Women need support!!!! why should breastfeeding be more stressful than bottle feeding? WE need to keep making it he norm. Yes I agree it is not for EVERY woman, like someone addicted to hard core drugs but breastfeeding in and of it self has a stress reducing effect on the mother. The very act of a baby breastfeeding releases hormones that help a mother to relax.
Janice, I'm with you - I feel his answer could have been much better! The question was leading, so I would have 'answered' it like this:
Can I ask you one quick question, the whole debate about breastfeeding and bottlefeeding, if a woman does not breastfeed and she’s using the bottle, how bad is that, or does it make that much of a difference?
Barbara, that is an excellent question, and I'm sure we don't have time to answer it fully, so let me just say this. Breastfeeding can be tough going at first and women need to be fully supported by friends, family and especially the medical system. Sadly we let many mother's and babies down when it comes to breastfeeding.
Looking at the camera: If you or someone you know is currently having difficulty breastfeeding, please visit my website to find help in your area.
Thanks again, Barbara, for bringing up this important topic.
I'm big on getting a message across even if it is not the answer to the question.
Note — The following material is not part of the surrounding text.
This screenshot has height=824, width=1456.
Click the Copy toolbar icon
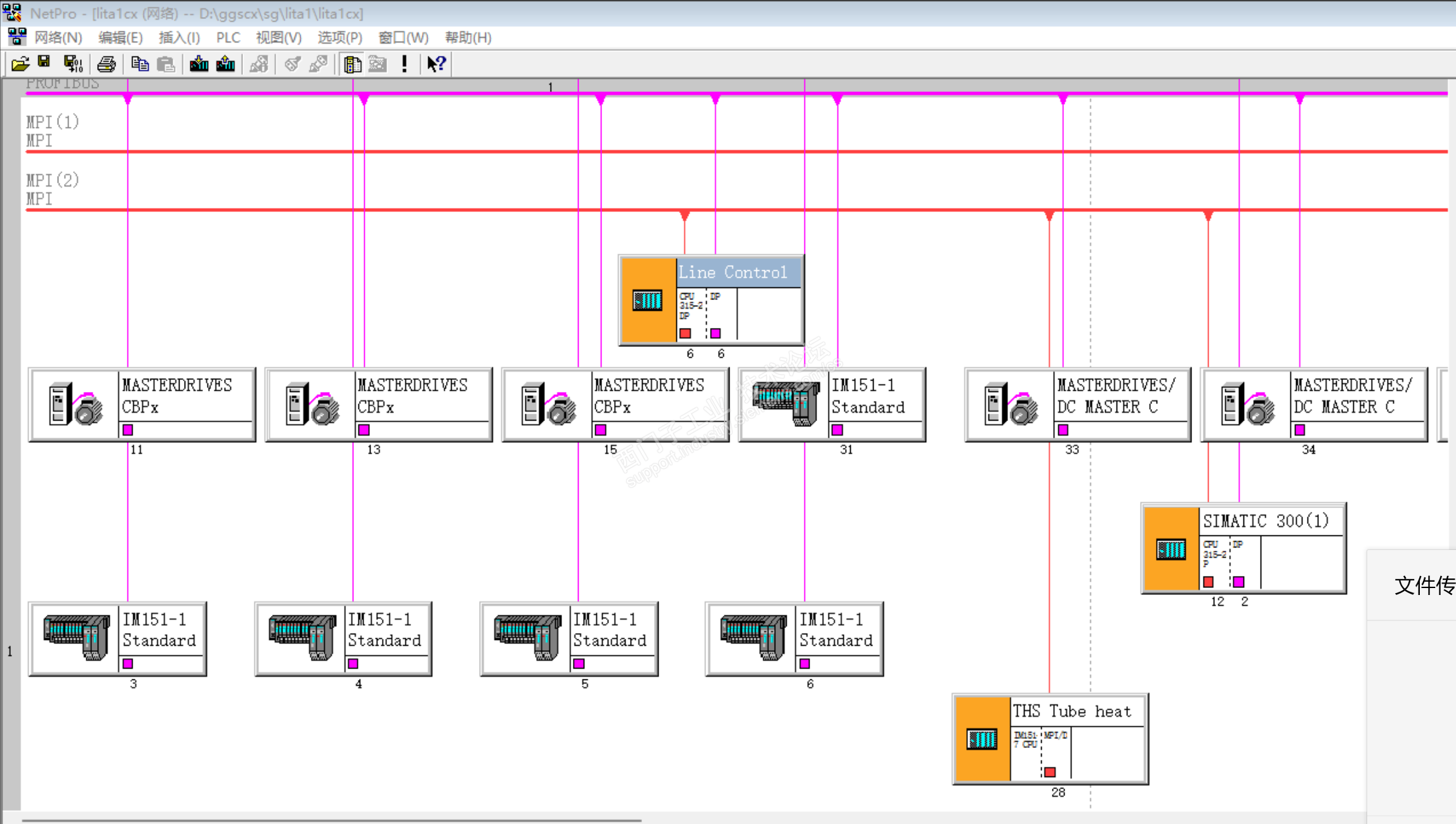[140, 63]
For some women, breastfeeding is extremely stressful. I am a postpartum nurse and I wish every one of my new moms would breastfeed. The benefits for baby and mom are wonderful.
There are some who won't even consider it. To me, lactavism is about offering and supporting moms and their choices to feed their baby. I want all my patients to feel relaxed and supported by me.
Then there are those who "will try". The offer the breast, baby squirms and has trouble latching and she gives up. Generally, this mom had no intention to breastfeed, unless the milk fell out of her breast and into baby's mouth.
Then there are women who want to breastfeed and it goes wonderfully. Baby latches well, she feels great while doing it, baby is having plenty of wet diapers. All is well. I love these moms. She works hard to get the breastfeeding experience that she wanted and prepared for.
Finally, there are those who want it so bad. They try and latch over and over. In spite of multiple attempts, the baby is not having wet diapers for more than 24 hours. Or the mom just sobs every time it's time to nurse. She is not relaxed. She dreads feeding time. She is afraid she is doing it wrong. No amount of support from me, her family or lactation will ease her fear. This mom is stressed. To be honest, I sometimes think it's about personality. This mom is used to having control and a very black/white situation. Breastfeeding is so not that way. I would never ever encourage her to give up. I would never tell her it's "better" to stop breastfeeding and just switch to formula. However, I can see how she could find the whole experience stressful and, eventually, resentful. I really think these are the mom's who we "lose". They eventually hate every part of it.
I think Dr Oz's advice was silly. I really think he would have been better off suggesting that mom's who are stressed out need to seek out some professional assistance if they are struggling. Most hospitals offer free phone consultations with the LC. Ours will give advice for up to one year.
More than that, thought, Elizabeth needs to get over it. She CHOSE to stop breastfeeding. Fine. Why does she/babs keep bringing it up?